Electron microscopes can also suffer from external magnetic fields. Just as optical microscopes use photon wavelengths to illuminate a sample of interest, electron microscopes use the shorter wavelength of electrons in an electron beam to provide higher resolution of the sample. These highly sensitive imaging devices benefit from magnetic shieldings.

Shieldings of high-resolution electron microscopes

Shieldings of high-resolution electron microscopes. An electron moving in a magnetic field experiences a force that tends to change its direction of motion unless that motion is parallel to the field. An electron beam can be focused with electromagnetic lenses. Optical lenses diffract photons traveling through them and converge the outgoing beam. The principle of an electromagnetic lens is similar; the electron beam can be focused by changing the path of the incident electrons.

The basic design of an electromagnetic lens consists of a magnet through which the beam can pass on its way to the sample. Applying a current to the magnet induces a magnetic field according to Ampere's law, which, since electrons are extremely sensitive to magnetic fields, deflects the electrons to a focused point. Both scanning electron microscopes (SEM) and transmission electron microscopes (TEM) rely on this process.

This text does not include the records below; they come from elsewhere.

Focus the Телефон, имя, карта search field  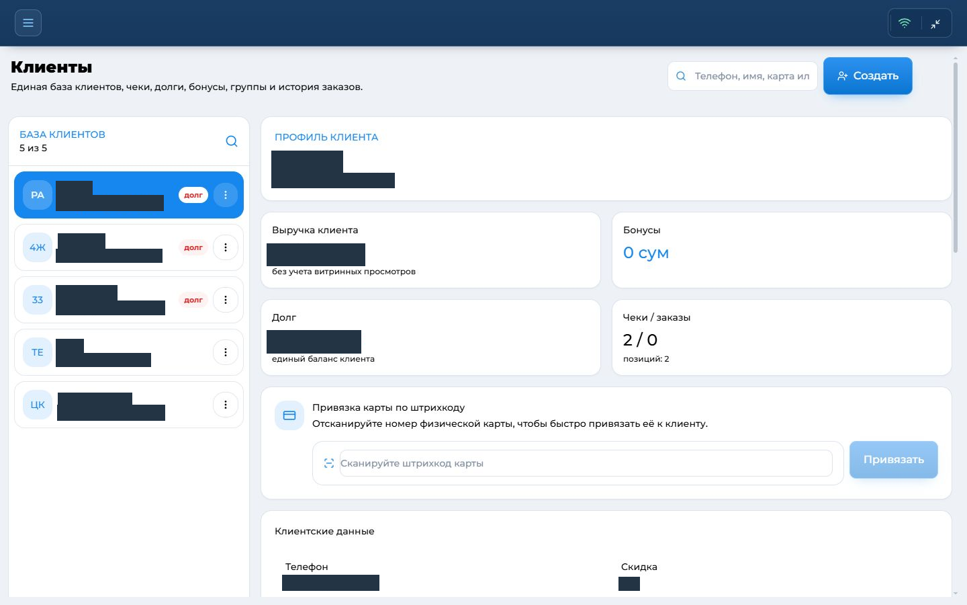coord(743,76)
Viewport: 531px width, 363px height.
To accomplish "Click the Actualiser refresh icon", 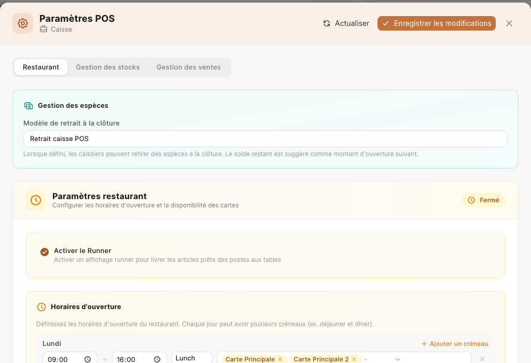I will click(327, 23).
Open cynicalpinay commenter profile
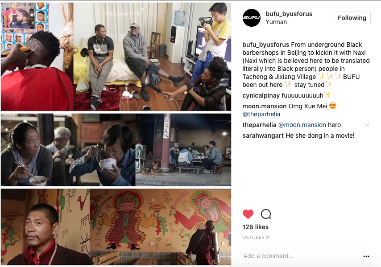 click(x=261, y=95)
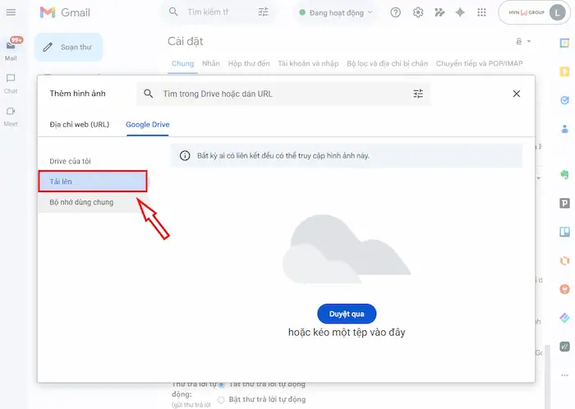This screenshot has width=575, height=409.
Task: Open the Help question mark icon
Action: (396, 12)
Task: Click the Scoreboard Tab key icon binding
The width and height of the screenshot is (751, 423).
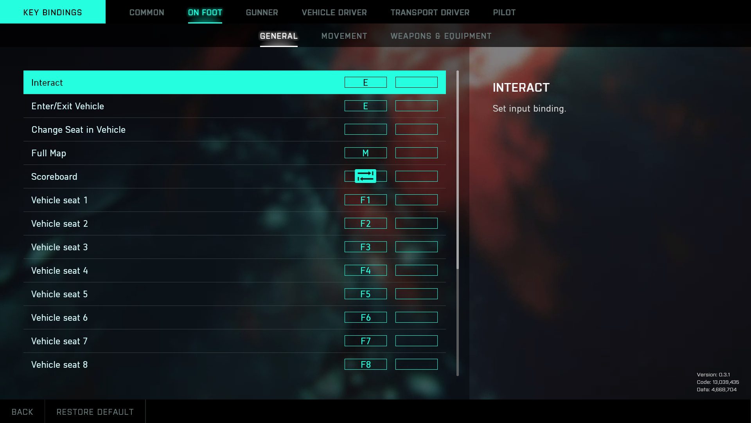Action: [366, 176]
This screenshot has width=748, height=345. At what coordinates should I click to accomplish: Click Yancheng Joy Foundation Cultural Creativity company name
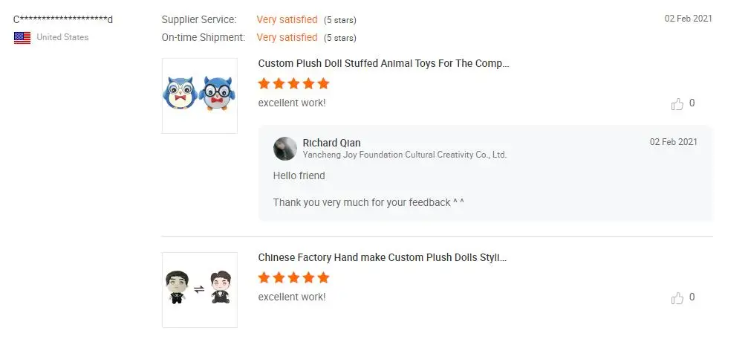coord(404,155)
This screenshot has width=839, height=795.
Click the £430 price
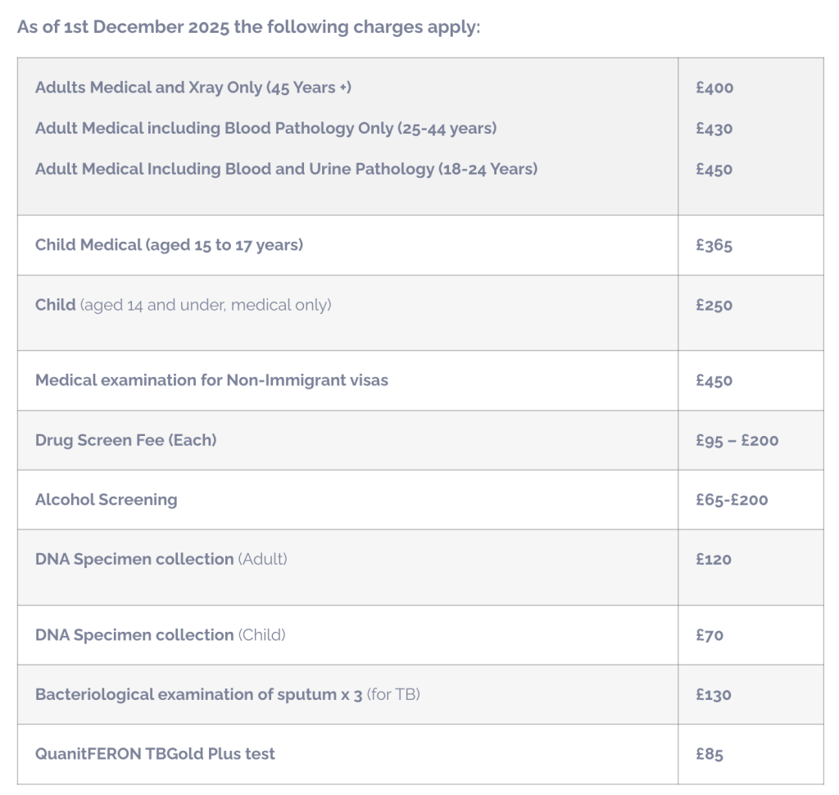tap(714, 129)
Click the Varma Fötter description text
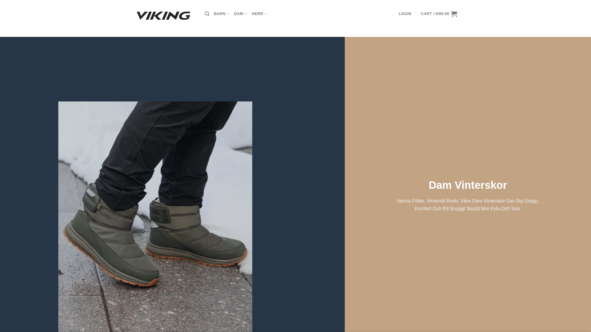Screen dimensions: 591x332 pyautogui.click(x=468, y=205)
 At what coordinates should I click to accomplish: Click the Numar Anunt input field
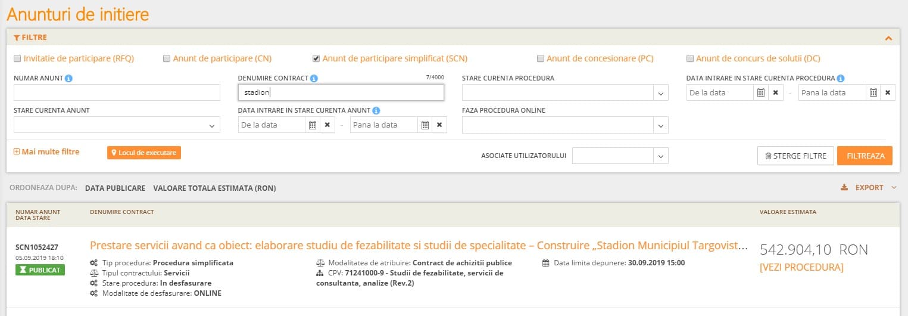pyautogui.click(x=117, y=93)
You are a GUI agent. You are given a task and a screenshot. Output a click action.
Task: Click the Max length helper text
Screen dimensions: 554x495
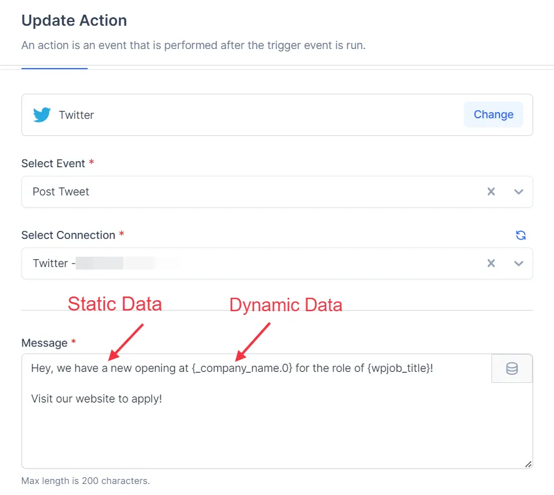click(85, 481)
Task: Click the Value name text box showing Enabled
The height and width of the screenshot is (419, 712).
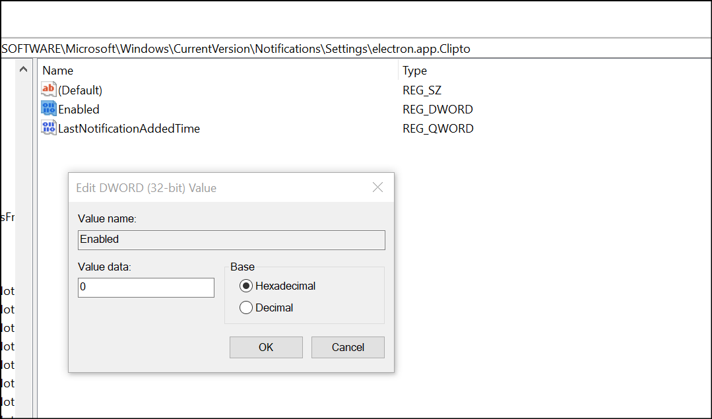Action: [231, 240]

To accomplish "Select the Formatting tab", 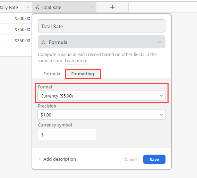I will (83, 74).
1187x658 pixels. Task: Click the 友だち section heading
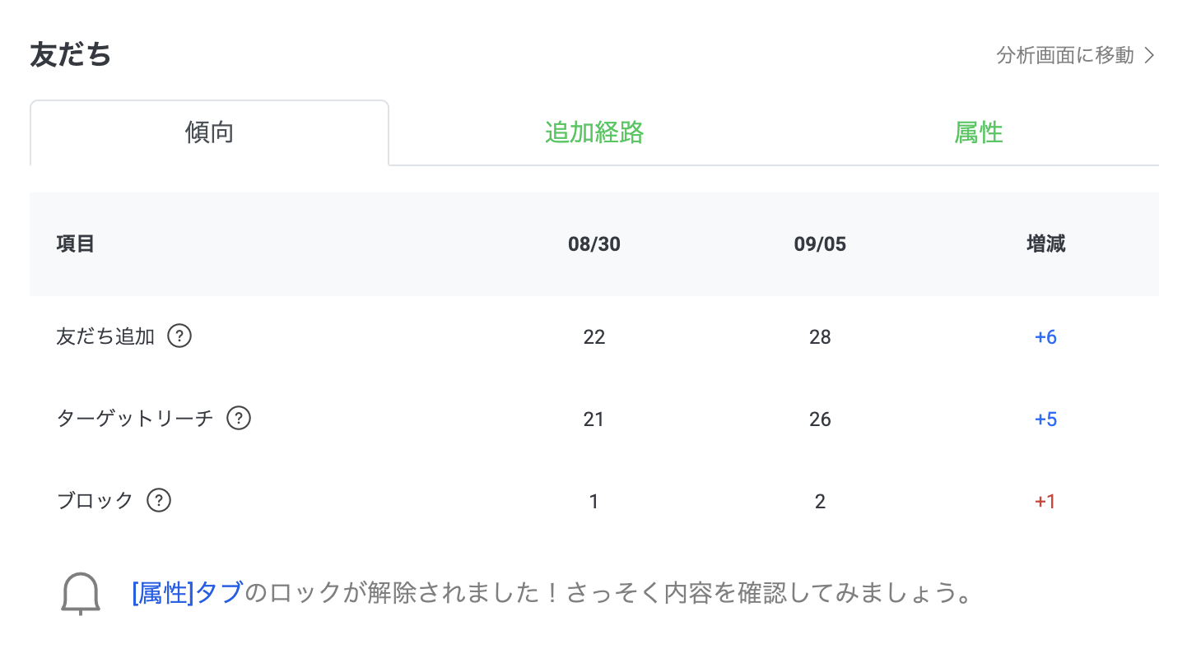coord(71,55)
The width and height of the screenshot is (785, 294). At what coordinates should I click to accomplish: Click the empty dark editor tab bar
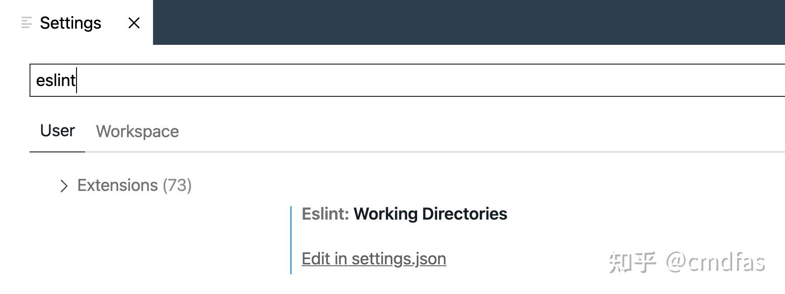pyautogui.click(x=469, y=22)
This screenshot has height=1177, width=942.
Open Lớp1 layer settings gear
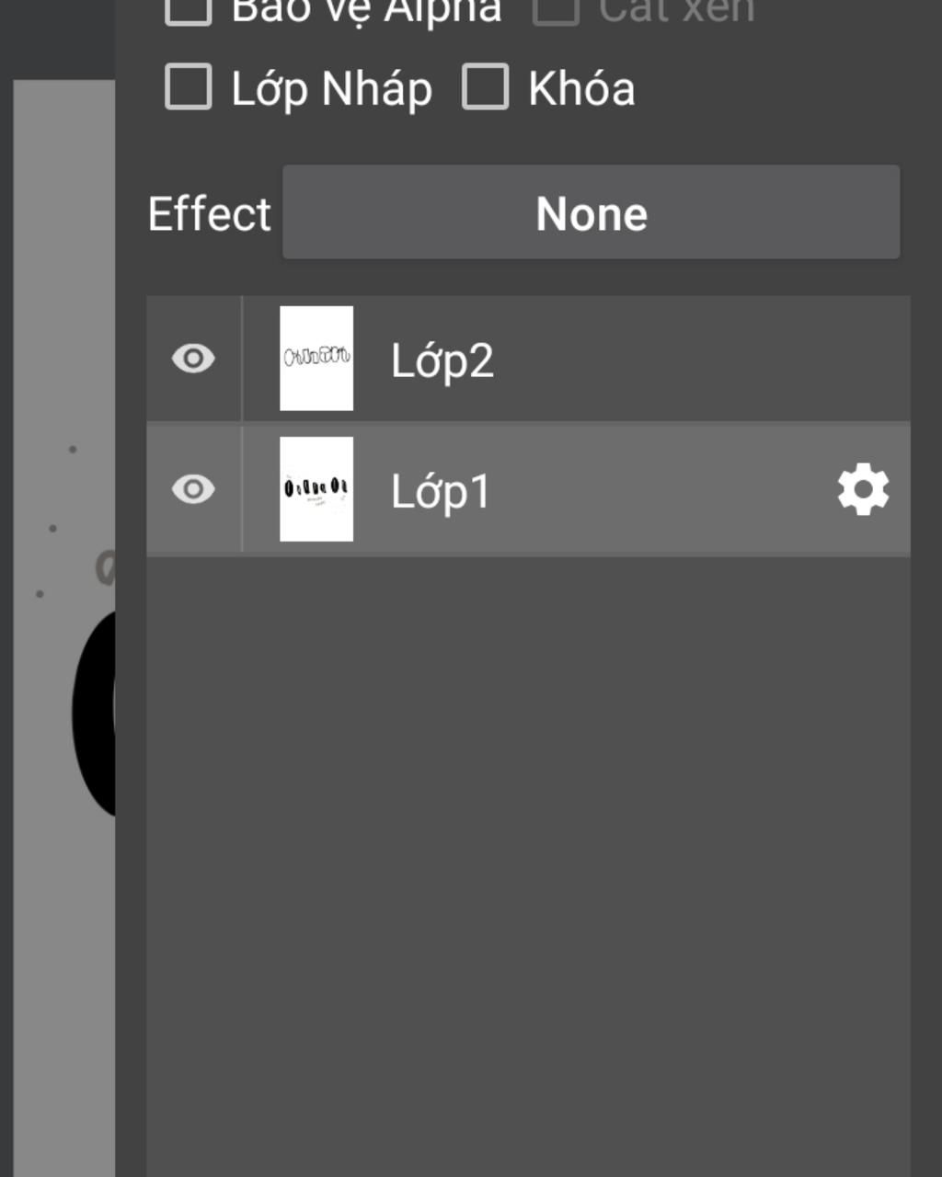(863, 489)
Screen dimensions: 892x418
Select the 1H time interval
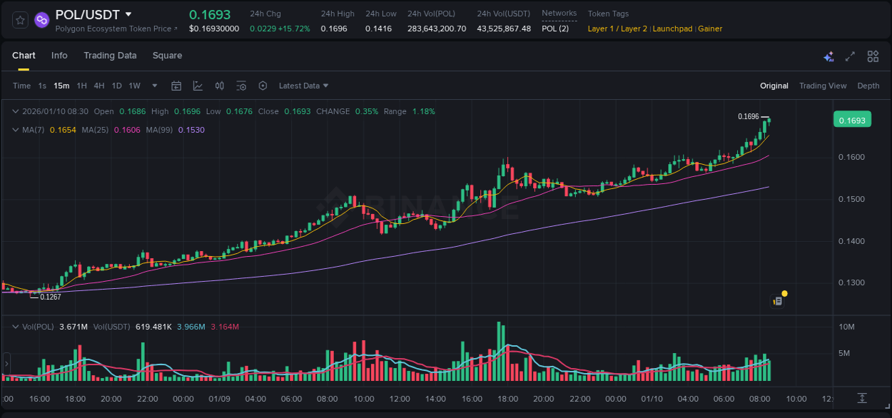(82, 85)
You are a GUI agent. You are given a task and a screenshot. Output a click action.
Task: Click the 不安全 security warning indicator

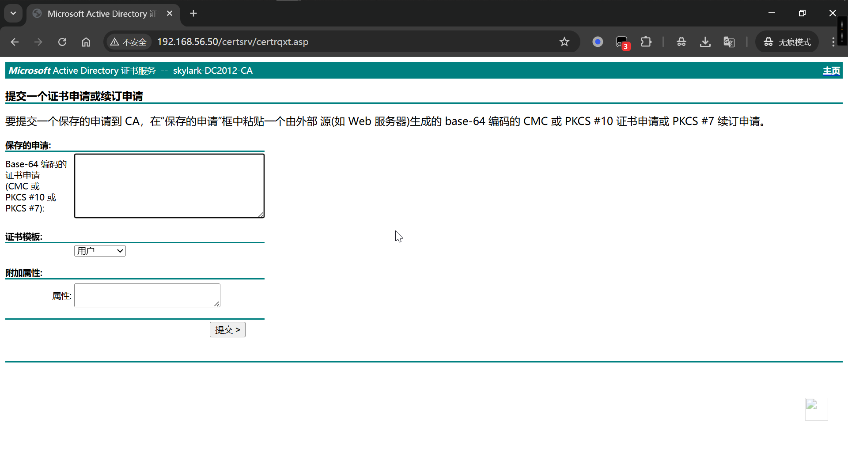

The resolving power of a microscope is inherently dependent on the wavelength of electromagnetic radiation used to produce the image. When the wavelength of the radiation is decreased, the resolving power is increased. Because electron wavelengths are approximately 100,000 times shorter than photon wavelengths, electron microscopes offer superior resolving power to optical microscopes.

While the precision of electron microscopes is a great advantage, there are disadvantages of electron microscopy that must be addressed. External magnetic fields interfere with the electron beam and reduce the overall resolving power of the microscope. Placing the microscope in a magnetically shielded room ensures that the microscope can reach its upper resolution limit.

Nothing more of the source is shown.